All tasters agreed that it was a historic moment in the journey to find new coffee varieties with the potential for each of the coffee species to be grown independently or crossed with other species, such as Robusta, to create new, more robust, and higheryielding varieties.

Replicating Coffee Cupping with Artificial Intelligence

Agriculture and food tech startup, Demetria, has pioneered the automated analysis of coffee bean tasting using Artificial Intelligence (AI) and data cloud technology.

Coffee tasting, or coffee ‘cupping’, is the process by which characteristics of a coffee bean are evaluated. Not dissimilar to conventional sensory panel, when cupping, experts check a particular bean’s fragrance, aroma, acidity, body, flavour, and finish.

According to Demetria, this manual method is expensive and time consuming, and is predominately carried out by industry experts outside the origin countries.
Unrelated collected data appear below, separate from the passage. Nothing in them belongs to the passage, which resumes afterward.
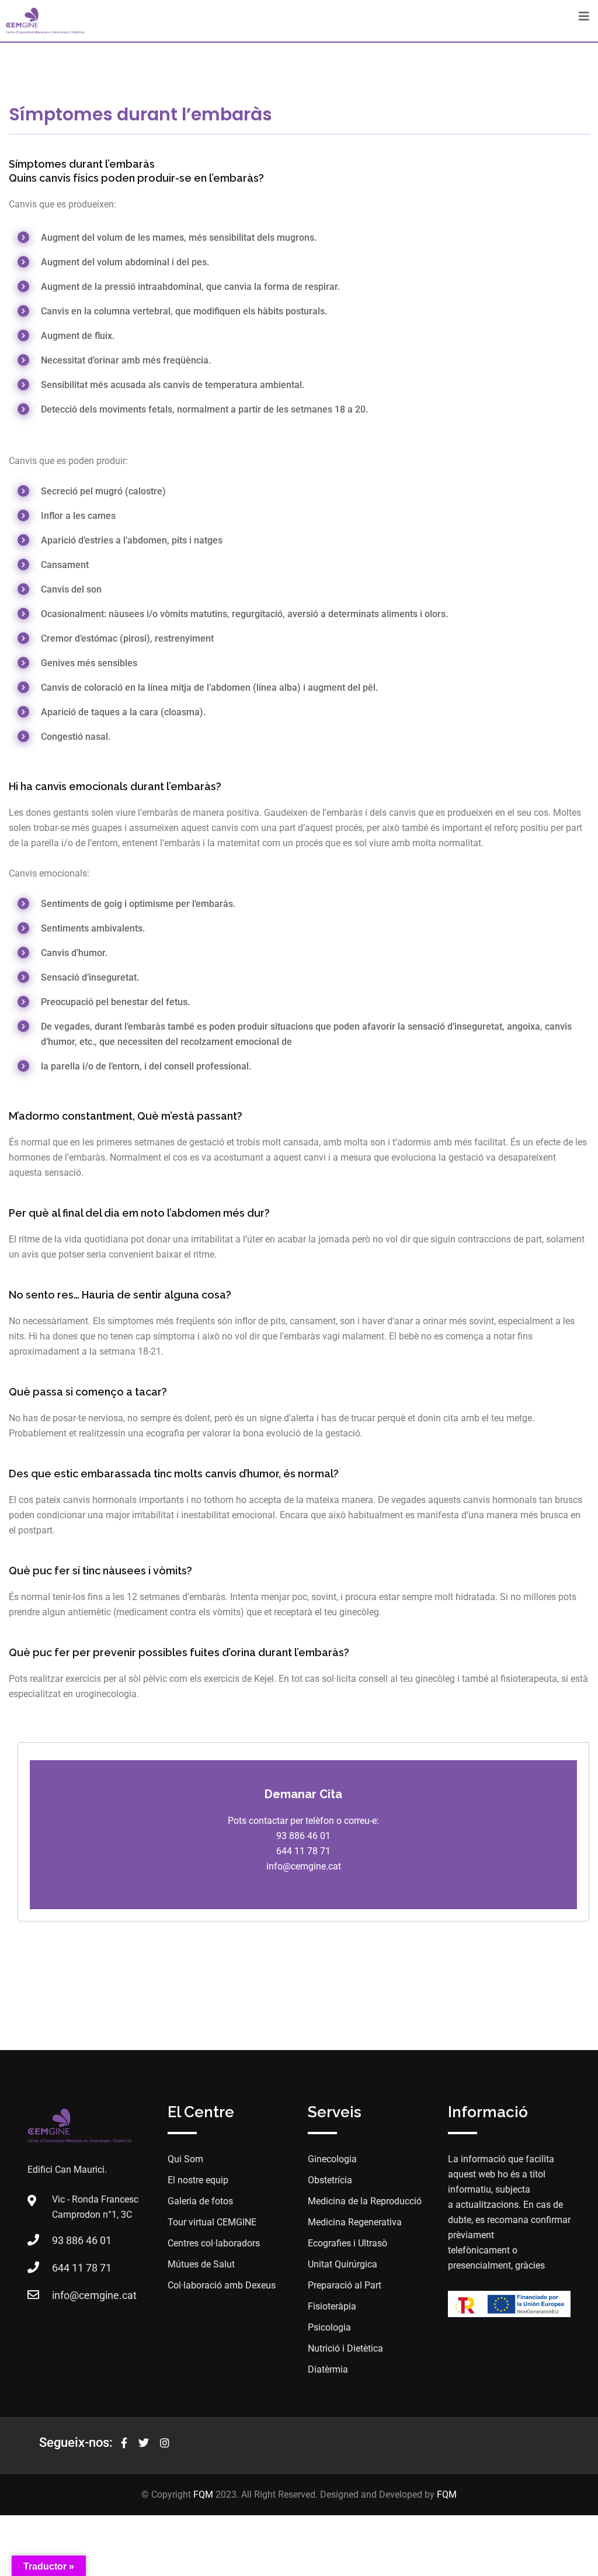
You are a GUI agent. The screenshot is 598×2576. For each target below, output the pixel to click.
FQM (203, 2494)
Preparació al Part (344, 2285)
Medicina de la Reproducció (365, 2201)
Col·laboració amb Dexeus (222, 2285)
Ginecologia (332, 2159)
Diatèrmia (328, 2369)
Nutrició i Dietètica (345, 2348)
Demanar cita (303, 1794)
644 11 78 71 (82, 2268)
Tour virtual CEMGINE (212, 2222)
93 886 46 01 (82, 2240)
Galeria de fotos (200, 2201)
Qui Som (185, 2159)
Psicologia (329, 2327)
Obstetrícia (330, 2180)
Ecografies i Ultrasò (347, 2243)
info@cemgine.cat (94, 2295)
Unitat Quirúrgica (342, 2264)
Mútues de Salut (201, 2264)
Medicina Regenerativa (355, 2222)
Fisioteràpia (332, 2306)
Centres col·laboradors (214, 2243)
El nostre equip (198, 2180)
This can mean roasters and traders have minimal visibility into the quality of the beans they purchase until they are exported.

The start-up has also raised concerns that cupping is inaccessible to a majority of coffee farmers, notably the 12.5 million smallholders who produce 60 percent of the world’s coffee beans. Consequently, growers are unable to determine or manage the quality of the crop. “Farmers’ inability to guarantee a consistent level of quality of beans mean that a significant number of them receive just a base commodity price for their produce,” commented Demetria.

The food tech company says it has the answer.

Demetria is leveraging near infrared (NIR) sensors to analyse and fingerprint green coffee beans for biochemical markers. Its AI based platform, known as an e-Palate, then matches each bean profile according to the industry standard coffee flavour wheel. Quality and taste can now be assessed at any stage of the coffee production and distribution process.

“The ability to discover the quality of green coffee beans is a game changer for an entire industry that’s relied on a primitive supply chain and artisanal processes for 300 years,” noted Demetria co-founder and CEO Felipe Ayerbe. “Our technology delivers vital intelligence to ensure crop consistency and quality control, resulting in readdressing the economics of the coffee value chain to benefit every key player.”

The company has also forged a working relationship with the Columbian National Federation for Coffee Growers (FNC). Together, they are developing a series of smartphone apps designed to help farmers and their transaction points enhance traceability in the supply chain. Ultimately, the goal is to better control and track bean quality to ensure it is priced appropriately.

“Through the use and affordable democratisation of sensors, cloud computing and other technologies, coffee growers will be able to manage each stage of the production process in a simple, timely and accurate manner, and, more importantly, evaluate the quality of their own crop and gain a price that reflects this,” expressed FNC President Roberto Velez.

“Technologies like Demetria empower the FNC to achieve its goals and play a key role in the sustainability of our industry.”